Series B — Session 02: Secure Boot & Chain of Trust
Objective - Explain secure boot concepts: measured boot, verified boot, immutable root of trust, and how to chain signatures from ROM→BL→Kernel→Userland.
Prereqs
- openssl for signature generation/verification examples.
Fixed parameters (demo key names)
- bootpriv.pem, bootpub.pem, kernel.bin, kernel.sig
Correct Path (copy/paste)
# Sign kernel image with a private key
openssl dgst -sha256 -sign bootpriv.pem -out kernel.sig kernel.bin
# Verify signature using public key (on device bootloader)

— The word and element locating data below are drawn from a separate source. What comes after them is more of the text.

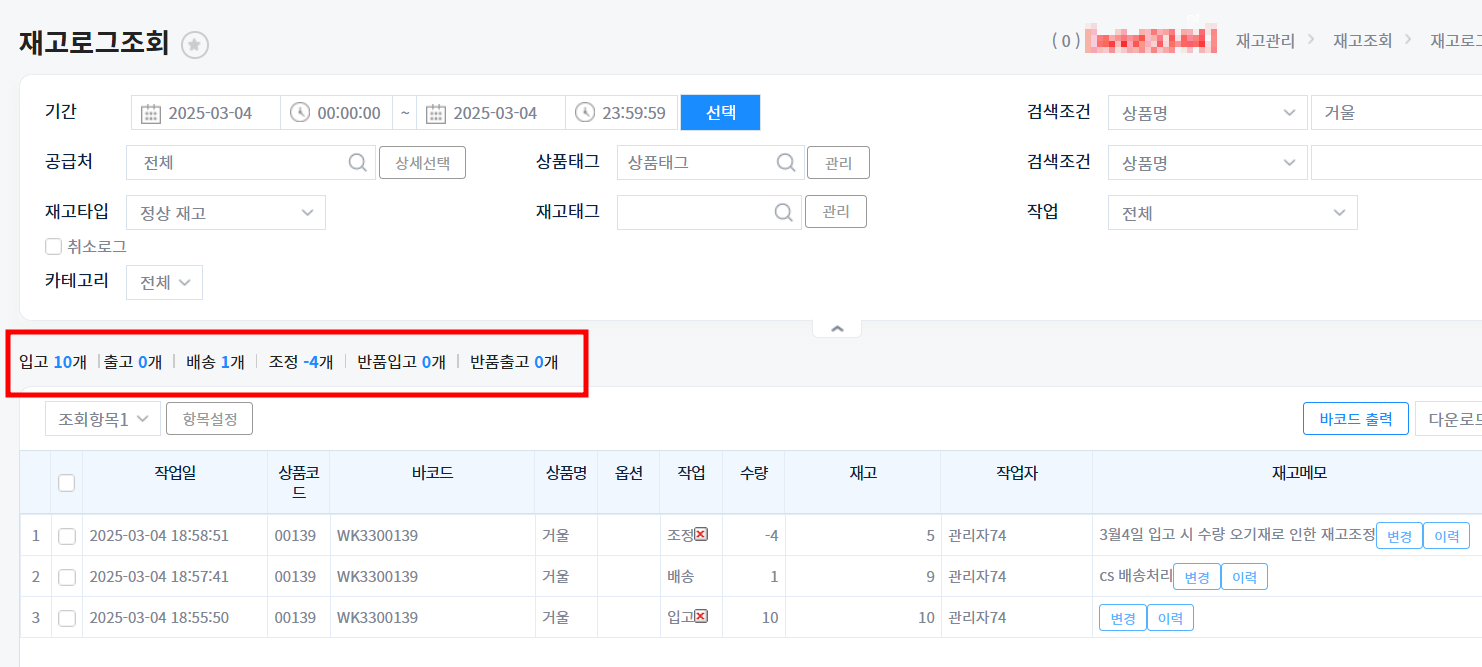The image size is (1482, 667).
Task: Go to 재고관리 in the breadcrumb
Action: click(x=1265, y=41)

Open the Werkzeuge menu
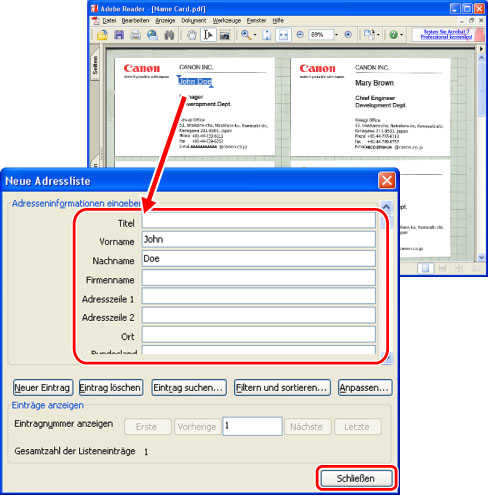point(227,21)
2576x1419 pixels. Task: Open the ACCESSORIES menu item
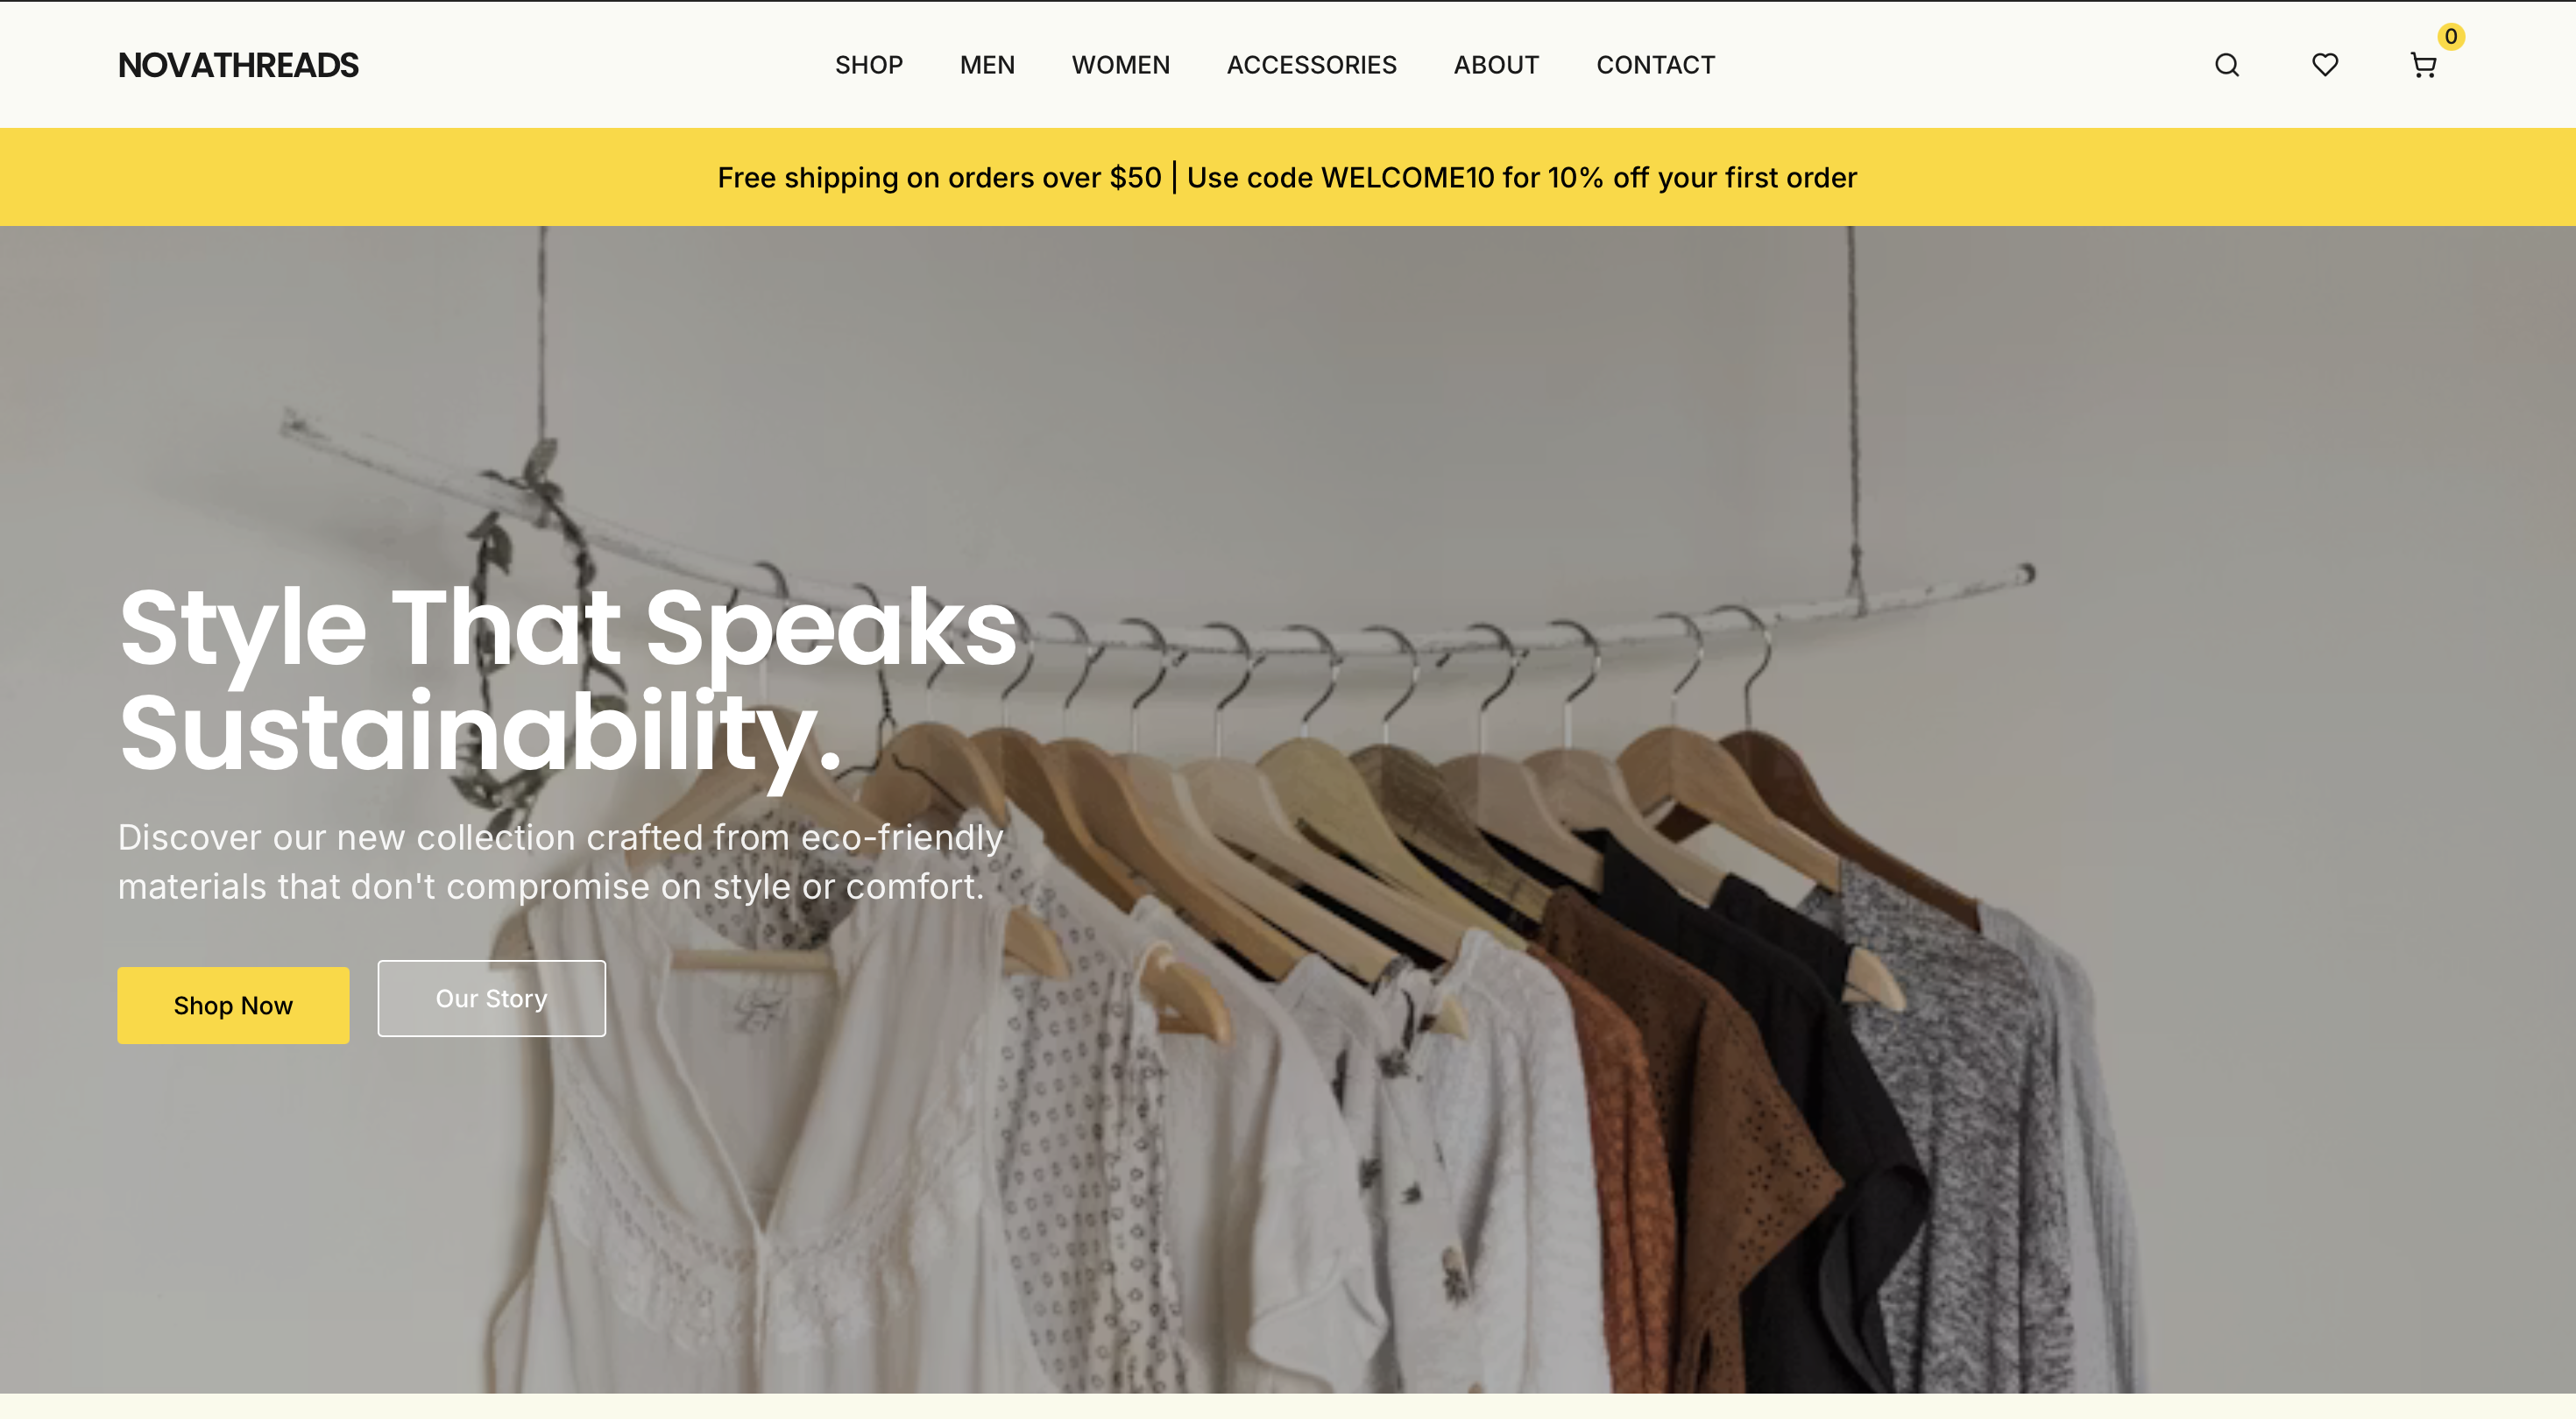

openssl dgst -sha256 -verify bootpub.pem -signature kernel.sig kernel.bin
Break Case (single-variable change) - Skip signature verification step in the bootloader; demonstrate that modified kernel images boot unchecked.
Observation - Without verification, chain of trust breaks and any image can be installed.
Why - Secure boot depends on an immutable root of trust verifying each stage; skipping checks removes guarantees.
Hard Rules - Enforce signature verification in immutable code (ROM or first-stage bootloader). - Keep verification keys in protected storage; consider hardware-backed keys (TPM/TEE). - Support rollback protection (monotonic counters or anti-rollback metadata).
Homework - Sketch the chain of trust for your device and list where signatures and verification occur.